Selection:
Eddard awakes to the sound of Lannister guardsmen drilling with Sandor in the yard below. He takes breakfast with Septa Mordane, Arya, and Sansa. Arya asks to have one more lesson with Syrio before leaving, and Eddard gives his assent. Pycelle comes in after breakfast to report that Robert is dead, and Eddard has him convene the small council in Eddard’s solar. Ser Barristan arrives first, followed by Petyr, who says all arrangements are made, and then Varys. Varys reports that Renly and Loras left for the south early in the morning. Eddard has Ser Barristan read Robert’s will and asks to be confirmed in his role as lord protector. Just then, Tomard arrives with the king’s steward, who asks that the small council attend Joffrey.

Record set:
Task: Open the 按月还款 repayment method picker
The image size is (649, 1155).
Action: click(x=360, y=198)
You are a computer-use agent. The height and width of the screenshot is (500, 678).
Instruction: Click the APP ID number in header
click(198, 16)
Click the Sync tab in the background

---

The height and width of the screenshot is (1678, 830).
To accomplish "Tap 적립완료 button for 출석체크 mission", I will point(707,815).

Task requirements:
**1)** Do these statements agree with the summary about Eddard above the lines? Answer yes or no for each, quoting the words of the summary that decide it. (a) Renly and Loras headed south early in the morning. (b) Petyr is the first to arrive for the small council. (c) Eddard refuses Arya's wish for one more lesson with Syrio.
**2)** Can you reproduce the passage of the Eddard summary above the lines, starting at "Eddard awakes to" and ending at "council attend Joffrey."?
**3)** Can you carry on the summary of Eddard's morning and the small council from the point where it stops?

Answer list:
**1)**
(a) Yes: "Varys reports that Renly and Loras left for the south early in the morning."
(b) No: "Ser Barristan arrives first, followed by Petyr"
(c) No: "Eddard gives his assent"

**2)**
Eddard awakes to the sound of Lannister guardsmen drilling with Sandor in the yard below. He takes breakfast with Septa Mordane, Arya, and Sansa. Arya asks to have one more lesson with Syrio before leaving, and Eddard gives his assent. Pycelle comes in after breakfast to report that Robert is dead, and Eddard has him convene the small council in Eddard’s solar. Ser Barristan arrives first, followed by Petyr, who says all arrangements are made, and then Varys. Varys reports that Renly and Loras left for the south early in the morning. Eddard has Ser Barristan read Robert’s will and asks to be confirmed in his role as lord protector. Just then, Tomard arrives with the king’s steward, who asks that the small council attend Joffrey.

**3)**
Eddard, the council, Tomard, and eight members of Eddard’s guard walk to the throne room. Janos Slynt meets the council at the door and escorts them in. Joffrey sits on the throne with Tommen, Myrcella, and Cersei at the base. Ser Mandon, Ser Meryn, Ser Arys, Ser Boros and Ser Preston are arrayed at the base of the throne in full armor. Sandor also guards the prince. Twenty Lannister guardsmen stand behind the throne and city watchmen are arrayed along both walls. Joffrey asks for the fealty of the council, and Eddard produces the king’s letter. Cersei rips it in half and tells Eddard that if he swears fealty he will be allowed to go back to the North and live in peace. Instead, Eddard denies Joffrey’s claim to the throne and declares Stannis to be the true heir. Cersei orders Ser Barristan to seize him, and Eddard orders the City Watch to take Cersei into custody. Instead, they turn on Eddard’s men, killing all of them, including Tomard, Varly and Cayn. Petyr unsheathes Eddard’s dagger and places it at his throat.
I’m trying something a little different for these last few Eddard chapters. Rather than read first and come back to do this write-up, I’m going to make smaller comments as I read and then comment on larger scale thoughts later. Part of this is because I realize I tend to miss out important details in longer chapters – or rather, I tend to miss out the important, but not critically so, details in longer chapters. The other part of the reason is because I just want to try this new way out.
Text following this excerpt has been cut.